HA!  Like I think I have always known things!

When I was a child, I wanted to be a Grandma, above all…but, I also knew I never wanted to be a mom- so being a grandma, was probably out of the question.

I grew out of attempting to age quickly, and clung to the idea of being “The cool Aunt.”    My tag line is “When you can’t handle the transitions, save your sanity and send them to me.”  I believed I could be the bridging gap between generations, despite being a decade older than my sister.

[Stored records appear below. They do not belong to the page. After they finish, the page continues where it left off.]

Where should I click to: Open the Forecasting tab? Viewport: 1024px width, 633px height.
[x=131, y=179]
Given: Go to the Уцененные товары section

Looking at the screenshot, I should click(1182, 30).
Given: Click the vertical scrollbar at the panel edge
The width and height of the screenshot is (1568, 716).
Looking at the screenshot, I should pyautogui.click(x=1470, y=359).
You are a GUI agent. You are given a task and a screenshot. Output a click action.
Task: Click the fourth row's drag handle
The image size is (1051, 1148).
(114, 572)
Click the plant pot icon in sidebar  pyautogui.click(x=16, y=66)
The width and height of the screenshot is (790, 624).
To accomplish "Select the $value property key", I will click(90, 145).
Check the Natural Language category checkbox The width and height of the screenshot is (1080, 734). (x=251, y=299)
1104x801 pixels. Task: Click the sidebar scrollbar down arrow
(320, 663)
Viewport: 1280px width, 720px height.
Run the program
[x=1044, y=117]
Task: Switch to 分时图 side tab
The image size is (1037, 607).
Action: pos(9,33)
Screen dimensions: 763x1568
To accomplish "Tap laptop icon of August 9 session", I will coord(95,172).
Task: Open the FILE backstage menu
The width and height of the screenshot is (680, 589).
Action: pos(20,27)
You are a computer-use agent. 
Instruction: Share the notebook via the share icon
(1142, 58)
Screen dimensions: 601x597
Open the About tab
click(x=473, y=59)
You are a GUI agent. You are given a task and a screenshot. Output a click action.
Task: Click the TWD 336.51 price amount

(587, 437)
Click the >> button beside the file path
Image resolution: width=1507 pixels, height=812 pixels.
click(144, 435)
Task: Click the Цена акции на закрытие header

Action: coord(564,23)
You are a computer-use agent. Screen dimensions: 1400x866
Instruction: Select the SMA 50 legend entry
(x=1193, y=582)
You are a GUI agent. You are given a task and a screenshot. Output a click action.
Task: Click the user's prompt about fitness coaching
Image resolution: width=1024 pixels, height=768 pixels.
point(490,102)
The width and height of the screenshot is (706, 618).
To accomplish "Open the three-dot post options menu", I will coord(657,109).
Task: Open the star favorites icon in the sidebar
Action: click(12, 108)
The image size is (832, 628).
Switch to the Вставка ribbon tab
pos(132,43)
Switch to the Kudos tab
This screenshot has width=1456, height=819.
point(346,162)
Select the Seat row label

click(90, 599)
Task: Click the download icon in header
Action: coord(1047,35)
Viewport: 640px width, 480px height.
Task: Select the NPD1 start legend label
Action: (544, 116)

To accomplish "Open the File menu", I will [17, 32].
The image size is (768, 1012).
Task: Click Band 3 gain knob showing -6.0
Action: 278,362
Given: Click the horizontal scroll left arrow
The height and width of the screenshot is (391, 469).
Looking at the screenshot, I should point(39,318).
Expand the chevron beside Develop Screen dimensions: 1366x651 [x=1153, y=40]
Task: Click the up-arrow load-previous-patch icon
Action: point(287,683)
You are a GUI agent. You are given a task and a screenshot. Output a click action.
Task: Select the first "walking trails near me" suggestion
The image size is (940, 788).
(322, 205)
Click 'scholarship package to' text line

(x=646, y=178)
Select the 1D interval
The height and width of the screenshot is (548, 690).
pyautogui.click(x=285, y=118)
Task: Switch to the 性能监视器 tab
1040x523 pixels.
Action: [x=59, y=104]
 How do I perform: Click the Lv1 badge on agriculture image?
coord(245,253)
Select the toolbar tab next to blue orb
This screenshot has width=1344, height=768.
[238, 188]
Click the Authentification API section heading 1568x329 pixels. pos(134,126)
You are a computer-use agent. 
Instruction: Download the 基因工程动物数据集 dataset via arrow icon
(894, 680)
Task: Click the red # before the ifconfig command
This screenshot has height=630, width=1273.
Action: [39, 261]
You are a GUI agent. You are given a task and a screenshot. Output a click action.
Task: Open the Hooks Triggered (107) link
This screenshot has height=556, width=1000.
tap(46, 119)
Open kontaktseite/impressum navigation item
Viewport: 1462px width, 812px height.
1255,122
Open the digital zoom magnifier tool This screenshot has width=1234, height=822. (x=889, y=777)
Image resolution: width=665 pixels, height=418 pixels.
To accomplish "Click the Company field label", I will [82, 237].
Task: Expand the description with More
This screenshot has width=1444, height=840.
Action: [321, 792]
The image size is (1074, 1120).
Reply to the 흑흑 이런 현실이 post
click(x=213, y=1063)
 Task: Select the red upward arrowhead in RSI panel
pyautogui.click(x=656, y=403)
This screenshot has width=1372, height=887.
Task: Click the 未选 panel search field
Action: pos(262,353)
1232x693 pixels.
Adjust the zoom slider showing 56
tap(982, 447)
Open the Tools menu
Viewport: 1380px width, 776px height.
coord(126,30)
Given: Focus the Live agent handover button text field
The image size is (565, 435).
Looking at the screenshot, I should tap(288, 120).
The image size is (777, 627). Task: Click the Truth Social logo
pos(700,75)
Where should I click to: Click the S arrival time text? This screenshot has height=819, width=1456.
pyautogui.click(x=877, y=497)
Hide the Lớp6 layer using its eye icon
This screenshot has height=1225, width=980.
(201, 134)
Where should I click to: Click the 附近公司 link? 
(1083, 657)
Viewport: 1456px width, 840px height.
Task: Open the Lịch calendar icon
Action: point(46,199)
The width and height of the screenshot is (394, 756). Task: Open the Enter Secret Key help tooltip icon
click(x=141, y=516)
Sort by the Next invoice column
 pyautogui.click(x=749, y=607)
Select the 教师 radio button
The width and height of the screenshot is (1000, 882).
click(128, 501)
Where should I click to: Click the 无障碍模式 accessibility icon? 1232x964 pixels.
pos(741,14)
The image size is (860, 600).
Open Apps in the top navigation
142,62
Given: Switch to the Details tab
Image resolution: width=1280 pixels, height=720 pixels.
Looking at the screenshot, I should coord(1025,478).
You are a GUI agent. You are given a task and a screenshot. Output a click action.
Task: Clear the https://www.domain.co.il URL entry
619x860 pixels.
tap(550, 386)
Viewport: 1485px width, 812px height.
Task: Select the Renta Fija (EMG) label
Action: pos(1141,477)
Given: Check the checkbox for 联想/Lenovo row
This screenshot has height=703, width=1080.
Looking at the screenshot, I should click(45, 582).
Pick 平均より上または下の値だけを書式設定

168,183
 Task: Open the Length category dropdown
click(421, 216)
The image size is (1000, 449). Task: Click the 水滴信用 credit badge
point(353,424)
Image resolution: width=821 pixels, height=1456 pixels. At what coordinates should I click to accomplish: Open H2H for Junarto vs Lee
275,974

Somehow, being single and childless, in my mind, equaled freedom which directly translated to “more room to comprehend and connect.”  It also meant “choosing ones own connections” aka “being exclusive and reclusive, mysterious and confused.”   “Appearing more purposeful than I actually feel.”

I have been, successful.

Successful at avoiding certain responsibilities by “opting out.”  Successful at using the word “No”, even when it’s too much, going too far.  Successful at building a very strong fortress around my totality of being-ness.  Successful at giving out selective passage with time limits, to those who dare venture these walls.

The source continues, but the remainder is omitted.